+++ DATA PROVIDED
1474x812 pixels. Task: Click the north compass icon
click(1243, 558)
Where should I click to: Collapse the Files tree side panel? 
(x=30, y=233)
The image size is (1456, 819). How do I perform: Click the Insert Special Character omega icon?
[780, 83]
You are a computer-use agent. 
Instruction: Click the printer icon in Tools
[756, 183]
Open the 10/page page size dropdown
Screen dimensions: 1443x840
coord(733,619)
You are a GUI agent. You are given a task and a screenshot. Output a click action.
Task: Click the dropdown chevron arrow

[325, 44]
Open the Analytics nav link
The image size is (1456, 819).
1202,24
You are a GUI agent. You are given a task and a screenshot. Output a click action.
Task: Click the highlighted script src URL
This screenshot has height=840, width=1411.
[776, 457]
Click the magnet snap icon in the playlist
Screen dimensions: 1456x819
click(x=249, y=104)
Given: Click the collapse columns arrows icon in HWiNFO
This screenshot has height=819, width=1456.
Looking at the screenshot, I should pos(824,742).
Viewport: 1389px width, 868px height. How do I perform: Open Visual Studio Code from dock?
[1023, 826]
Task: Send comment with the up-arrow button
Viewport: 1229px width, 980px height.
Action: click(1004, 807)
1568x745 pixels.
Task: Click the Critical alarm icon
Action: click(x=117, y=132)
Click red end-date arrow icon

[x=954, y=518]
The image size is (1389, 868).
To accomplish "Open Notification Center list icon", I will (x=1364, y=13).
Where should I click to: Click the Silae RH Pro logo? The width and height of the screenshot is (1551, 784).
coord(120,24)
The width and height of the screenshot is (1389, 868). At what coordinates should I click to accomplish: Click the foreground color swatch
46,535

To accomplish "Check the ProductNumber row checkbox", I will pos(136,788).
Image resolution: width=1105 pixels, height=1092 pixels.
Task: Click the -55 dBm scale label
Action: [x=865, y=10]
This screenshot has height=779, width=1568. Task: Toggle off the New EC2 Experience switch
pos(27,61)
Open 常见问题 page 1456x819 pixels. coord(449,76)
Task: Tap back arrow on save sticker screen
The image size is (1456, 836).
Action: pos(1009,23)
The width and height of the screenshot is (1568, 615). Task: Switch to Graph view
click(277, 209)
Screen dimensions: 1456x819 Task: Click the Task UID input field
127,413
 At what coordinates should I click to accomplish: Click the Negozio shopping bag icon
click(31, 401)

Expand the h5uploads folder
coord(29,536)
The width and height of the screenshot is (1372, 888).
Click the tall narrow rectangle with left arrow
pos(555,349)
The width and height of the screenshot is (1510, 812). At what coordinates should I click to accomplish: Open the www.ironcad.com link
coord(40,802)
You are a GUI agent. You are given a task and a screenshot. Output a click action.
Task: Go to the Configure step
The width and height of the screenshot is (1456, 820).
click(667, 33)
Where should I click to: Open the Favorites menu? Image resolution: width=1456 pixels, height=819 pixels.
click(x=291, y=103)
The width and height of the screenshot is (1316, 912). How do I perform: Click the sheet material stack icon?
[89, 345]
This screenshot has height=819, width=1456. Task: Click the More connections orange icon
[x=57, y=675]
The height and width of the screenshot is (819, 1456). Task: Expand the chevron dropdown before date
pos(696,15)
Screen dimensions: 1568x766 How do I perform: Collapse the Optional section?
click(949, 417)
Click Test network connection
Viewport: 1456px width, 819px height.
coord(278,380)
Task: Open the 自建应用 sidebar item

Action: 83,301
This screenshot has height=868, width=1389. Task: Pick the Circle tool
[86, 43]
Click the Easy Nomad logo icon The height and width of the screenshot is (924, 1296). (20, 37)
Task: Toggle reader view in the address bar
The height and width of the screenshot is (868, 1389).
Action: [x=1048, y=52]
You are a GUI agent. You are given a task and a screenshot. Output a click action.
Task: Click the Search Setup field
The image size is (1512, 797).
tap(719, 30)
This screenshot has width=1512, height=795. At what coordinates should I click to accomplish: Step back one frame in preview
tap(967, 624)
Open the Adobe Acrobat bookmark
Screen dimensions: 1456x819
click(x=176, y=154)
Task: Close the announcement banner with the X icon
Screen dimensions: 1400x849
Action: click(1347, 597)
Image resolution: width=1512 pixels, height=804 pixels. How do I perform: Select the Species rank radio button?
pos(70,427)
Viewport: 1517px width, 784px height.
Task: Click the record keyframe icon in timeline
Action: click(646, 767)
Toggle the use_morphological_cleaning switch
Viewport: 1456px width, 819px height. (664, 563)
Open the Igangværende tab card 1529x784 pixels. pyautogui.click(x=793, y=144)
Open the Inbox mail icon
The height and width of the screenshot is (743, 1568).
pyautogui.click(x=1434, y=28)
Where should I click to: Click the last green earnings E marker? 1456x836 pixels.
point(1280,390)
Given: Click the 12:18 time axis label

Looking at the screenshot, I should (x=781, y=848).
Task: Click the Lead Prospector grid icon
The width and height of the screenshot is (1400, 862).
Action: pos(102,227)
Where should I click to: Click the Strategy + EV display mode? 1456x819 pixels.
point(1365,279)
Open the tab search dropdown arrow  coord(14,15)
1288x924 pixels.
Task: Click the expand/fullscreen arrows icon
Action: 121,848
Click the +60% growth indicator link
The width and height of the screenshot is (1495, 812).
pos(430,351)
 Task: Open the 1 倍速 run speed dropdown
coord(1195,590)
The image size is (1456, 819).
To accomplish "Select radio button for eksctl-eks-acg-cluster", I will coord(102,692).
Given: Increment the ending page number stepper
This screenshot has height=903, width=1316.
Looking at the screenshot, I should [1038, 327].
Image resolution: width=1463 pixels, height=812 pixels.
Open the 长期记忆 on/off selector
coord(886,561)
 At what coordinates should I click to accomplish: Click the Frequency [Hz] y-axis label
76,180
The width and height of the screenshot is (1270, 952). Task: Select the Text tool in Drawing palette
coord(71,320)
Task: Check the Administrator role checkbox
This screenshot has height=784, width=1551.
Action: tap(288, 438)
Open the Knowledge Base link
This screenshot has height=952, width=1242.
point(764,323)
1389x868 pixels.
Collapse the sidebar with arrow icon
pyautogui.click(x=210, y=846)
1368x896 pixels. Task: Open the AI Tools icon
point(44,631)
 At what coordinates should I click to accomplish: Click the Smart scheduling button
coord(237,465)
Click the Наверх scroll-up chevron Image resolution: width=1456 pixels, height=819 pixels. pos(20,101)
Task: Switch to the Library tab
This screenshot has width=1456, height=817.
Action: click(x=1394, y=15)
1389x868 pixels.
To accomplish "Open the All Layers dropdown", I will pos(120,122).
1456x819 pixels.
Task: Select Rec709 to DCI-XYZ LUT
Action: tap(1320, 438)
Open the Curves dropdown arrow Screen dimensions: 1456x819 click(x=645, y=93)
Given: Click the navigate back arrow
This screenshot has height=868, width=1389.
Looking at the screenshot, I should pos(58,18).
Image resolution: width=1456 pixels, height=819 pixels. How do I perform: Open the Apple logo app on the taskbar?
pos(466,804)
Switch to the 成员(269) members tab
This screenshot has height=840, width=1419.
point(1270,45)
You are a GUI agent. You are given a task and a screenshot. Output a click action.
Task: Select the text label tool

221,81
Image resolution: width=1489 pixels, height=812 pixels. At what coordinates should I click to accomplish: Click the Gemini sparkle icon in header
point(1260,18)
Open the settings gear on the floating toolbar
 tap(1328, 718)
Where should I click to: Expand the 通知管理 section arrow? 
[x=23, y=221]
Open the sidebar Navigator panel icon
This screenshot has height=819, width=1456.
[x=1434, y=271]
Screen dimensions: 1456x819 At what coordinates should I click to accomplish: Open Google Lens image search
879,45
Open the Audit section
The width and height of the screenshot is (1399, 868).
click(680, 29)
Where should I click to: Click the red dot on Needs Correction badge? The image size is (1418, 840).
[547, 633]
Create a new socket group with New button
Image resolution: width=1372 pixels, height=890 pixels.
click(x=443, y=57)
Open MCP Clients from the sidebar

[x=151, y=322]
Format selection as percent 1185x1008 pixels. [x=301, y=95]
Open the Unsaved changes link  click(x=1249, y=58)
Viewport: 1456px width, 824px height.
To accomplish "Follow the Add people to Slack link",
++++++
PROBLEM DETAILS –
Look through the data above. Find each line with the string "page" and copy it.

ANSWER TO THE EXERCISE –
Open the 10/page page size dropdown
Open 常见问题 page 1456x819 pixels. coord(449,76)
Given: Increment the ending page number stepper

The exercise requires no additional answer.